Please copy each line in the records below that contains the string "видеоигр".

> _TASK MATERIAL_:
※

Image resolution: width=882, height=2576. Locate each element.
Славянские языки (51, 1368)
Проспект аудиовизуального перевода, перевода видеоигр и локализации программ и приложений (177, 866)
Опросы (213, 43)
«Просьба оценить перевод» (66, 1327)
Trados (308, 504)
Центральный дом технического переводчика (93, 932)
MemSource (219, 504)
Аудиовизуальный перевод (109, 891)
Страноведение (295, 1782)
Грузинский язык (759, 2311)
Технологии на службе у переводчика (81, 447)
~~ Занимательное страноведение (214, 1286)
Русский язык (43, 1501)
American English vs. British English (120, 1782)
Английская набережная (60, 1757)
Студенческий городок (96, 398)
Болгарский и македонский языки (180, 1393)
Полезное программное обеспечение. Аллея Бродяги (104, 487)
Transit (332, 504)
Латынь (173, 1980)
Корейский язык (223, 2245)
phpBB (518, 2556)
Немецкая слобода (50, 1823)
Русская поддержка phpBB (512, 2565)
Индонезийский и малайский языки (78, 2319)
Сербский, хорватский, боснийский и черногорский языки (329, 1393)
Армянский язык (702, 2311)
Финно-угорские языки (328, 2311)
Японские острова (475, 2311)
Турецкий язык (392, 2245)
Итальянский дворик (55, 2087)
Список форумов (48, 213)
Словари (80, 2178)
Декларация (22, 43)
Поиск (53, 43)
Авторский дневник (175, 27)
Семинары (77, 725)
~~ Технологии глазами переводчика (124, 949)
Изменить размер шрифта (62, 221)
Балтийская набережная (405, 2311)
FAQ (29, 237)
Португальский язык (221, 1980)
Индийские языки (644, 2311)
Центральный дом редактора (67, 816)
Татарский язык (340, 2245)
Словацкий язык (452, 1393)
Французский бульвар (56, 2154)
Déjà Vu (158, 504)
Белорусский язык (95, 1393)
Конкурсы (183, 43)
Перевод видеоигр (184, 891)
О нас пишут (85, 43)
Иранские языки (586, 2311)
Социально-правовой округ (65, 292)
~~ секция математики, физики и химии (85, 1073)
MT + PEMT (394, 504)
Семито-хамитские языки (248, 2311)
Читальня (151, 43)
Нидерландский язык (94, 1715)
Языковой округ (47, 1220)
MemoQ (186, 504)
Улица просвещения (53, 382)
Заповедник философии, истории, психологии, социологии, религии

※

> _RESPONSE FOR THIS EXERCISE_:
Проспект аудиовизуального перевода, перевода видеоигр и локализации программ и приложений (177, 866)
Перевод видеоигр (184, 891)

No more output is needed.